Click here for an article in The Atlantic by David A. Graham entitled "The New Lost Cause," subtitled "Republicans are holding up the January 6 insurrection—an effort to overthrow the American government—as the high-water mark of patriotism."
He begins by telling of a rally in Virginia for Republican gubernatorial candidate Glenn Youngkin, a hardcore Trump guy (Trump didn't attend the rally, but he phoned in). At one point, an emcee introduced a speaker by saying, “She’s carrying an American flag that was carried at the peaceful rally with Donald J. Trump on January 6.”
So now the Republicans are venerating objects associated with January 6, a day they are celebrating, rather than condemning it as a violent, treasonous attempt to overthrow a legitimately elected government.
"The Lost Cause" is the name Republicans give to the Southern attempt to overthrow a legitimately elected government in 1861; they glorify Southern actions in the Civil War.

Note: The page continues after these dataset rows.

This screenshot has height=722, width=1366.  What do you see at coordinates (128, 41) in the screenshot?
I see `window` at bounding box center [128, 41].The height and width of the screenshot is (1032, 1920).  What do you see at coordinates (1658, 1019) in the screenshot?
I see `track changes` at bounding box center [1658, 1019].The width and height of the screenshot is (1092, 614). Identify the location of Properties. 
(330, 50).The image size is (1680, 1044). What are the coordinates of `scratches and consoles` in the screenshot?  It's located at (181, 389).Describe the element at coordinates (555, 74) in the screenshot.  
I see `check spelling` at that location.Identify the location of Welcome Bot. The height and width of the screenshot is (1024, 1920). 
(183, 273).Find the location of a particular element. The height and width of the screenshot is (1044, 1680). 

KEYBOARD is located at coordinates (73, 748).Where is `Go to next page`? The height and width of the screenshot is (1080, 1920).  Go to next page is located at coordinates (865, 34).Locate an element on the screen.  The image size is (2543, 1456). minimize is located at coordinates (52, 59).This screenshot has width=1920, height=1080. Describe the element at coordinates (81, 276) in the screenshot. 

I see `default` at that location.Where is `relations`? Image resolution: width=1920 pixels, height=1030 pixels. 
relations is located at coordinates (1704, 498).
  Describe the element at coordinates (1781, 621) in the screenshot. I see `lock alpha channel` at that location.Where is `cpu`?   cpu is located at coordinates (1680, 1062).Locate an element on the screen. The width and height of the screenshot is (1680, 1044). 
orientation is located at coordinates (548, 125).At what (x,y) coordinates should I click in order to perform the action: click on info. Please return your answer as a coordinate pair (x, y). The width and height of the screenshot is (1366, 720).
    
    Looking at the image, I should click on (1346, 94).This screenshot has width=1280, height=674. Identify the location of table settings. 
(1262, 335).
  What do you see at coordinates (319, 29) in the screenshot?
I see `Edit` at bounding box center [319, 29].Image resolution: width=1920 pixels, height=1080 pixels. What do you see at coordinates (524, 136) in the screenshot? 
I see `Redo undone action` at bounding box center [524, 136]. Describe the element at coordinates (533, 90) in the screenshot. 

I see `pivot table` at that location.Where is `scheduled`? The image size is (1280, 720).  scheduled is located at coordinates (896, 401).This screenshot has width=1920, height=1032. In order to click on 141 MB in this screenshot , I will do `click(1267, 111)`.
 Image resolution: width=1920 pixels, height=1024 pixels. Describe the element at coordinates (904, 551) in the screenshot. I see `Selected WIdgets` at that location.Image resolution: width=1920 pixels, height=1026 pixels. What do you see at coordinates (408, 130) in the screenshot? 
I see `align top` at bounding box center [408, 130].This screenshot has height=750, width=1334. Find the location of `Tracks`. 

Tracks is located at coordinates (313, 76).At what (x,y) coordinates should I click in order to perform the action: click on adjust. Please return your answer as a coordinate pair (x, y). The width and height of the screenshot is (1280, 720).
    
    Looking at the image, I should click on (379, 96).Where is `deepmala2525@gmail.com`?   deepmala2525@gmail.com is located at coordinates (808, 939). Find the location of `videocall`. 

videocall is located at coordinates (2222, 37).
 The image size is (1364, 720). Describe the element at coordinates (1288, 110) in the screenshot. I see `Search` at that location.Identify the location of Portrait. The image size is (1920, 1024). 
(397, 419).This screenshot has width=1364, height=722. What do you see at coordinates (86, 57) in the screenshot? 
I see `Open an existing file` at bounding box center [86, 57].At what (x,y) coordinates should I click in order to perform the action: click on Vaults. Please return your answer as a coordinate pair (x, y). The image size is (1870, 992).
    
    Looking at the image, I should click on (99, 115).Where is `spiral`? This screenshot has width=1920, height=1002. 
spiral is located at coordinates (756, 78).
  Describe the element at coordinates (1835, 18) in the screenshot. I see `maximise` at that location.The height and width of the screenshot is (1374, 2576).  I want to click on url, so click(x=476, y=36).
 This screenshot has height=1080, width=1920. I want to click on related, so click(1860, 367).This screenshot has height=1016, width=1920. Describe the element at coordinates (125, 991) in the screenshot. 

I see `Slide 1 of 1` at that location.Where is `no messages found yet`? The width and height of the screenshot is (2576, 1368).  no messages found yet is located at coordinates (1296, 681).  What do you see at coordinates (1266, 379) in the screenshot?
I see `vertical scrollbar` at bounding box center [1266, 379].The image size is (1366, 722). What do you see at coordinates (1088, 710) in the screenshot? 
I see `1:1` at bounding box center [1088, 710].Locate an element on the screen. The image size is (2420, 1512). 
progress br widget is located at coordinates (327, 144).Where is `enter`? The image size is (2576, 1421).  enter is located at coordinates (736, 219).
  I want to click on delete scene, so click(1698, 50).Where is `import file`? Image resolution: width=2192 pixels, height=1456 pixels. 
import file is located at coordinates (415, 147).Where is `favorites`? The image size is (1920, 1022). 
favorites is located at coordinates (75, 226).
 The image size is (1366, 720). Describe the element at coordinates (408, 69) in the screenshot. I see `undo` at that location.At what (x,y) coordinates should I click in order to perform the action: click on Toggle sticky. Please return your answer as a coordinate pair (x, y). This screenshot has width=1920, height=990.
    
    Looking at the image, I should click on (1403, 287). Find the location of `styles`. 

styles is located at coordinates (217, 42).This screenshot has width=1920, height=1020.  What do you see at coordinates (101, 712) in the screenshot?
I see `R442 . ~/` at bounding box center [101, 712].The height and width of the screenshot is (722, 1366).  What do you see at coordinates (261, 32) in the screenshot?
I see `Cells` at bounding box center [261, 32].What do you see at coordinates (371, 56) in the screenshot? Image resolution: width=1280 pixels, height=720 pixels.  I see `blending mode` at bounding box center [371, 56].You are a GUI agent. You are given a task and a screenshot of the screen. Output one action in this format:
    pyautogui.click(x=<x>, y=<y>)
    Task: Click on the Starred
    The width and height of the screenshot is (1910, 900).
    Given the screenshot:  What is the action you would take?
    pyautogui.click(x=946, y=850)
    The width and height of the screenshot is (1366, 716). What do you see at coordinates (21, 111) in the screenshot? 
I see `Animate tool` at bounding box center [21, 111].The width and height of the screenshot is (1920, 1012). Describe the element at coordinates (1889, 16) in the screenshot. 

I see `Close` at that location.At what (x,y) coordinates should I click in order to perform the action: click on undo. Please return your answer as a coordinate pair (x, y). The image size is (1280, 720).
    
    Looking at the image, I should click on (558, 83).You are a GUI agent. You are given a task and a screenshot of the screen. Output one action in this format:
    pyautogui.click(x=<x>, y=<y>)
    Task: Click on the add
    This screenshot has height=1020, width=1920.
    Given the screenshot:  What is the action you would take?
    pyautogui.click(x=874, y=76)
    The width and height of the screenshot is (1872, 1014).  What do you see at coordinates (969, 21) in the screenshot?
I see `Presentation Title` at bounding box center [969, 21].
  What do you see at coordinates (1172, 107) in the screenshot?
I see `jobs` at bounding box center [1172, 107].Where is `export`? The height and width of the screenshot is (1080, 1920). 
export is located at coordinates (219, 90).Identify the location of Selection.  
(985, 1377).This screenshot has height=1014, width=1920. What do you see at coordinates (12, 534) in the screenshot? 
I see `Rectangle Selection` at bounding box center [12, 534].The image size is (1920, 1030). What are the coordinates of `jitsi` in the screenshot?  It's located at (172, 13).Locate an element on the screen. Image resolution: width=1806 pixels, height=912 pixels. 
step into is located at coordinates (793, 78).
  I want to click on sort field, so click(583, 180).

Elevating this banner to a revered relic captures the troubling transformation of the events of January 6 into a myth—a New Lost Cause. This mythology has many of the trappings of its neo-Confederate predecessor, which Trump also employed for political gain: a martyr cult, claims of anti-liberty political persecution, and veneration of artifacts.
To Trump and his followers, "January 6 was a righteous attempt by brave patriots to take back an election stolen from them. The day’s events produced a martyr—Ashli Babbitt, an Air Force veteran shot and killed by a Capitol Police officer as she tried to enter the Speaker’s Lobby of the House. The rioters who remain imprisoned, meanwhile, are “political prisoners.” Now objects carried that day have become sacred too."
Ashli Babbitt's death saddens me. It should never have happened. She was duped by Trump and his minions into believing she was doing a good and patriotic thing, when she was led to her death by unscrupulous, traitorous cowards.
Graham concludes:
The problem with these myths, the Lost Cause and the New Lost Cause, is that they emphasize the valor of the people involved while whitewashing what they were doing. The men who died in Pickett’s Charge might well have been brave, and they might well have been good fathers, brothers, and sons, but they died in service of a treasonous war to preserve the institution of slavery, and that is why their actions do not deserve celebration.
The January 6 insurrection was an attempt to subvert the Constitution and steal an election. Members of the crowd professed a desire to lynch the vice president and the speaker of the House, and they violently assaulted the seat of American government. They do not deserve celebration either.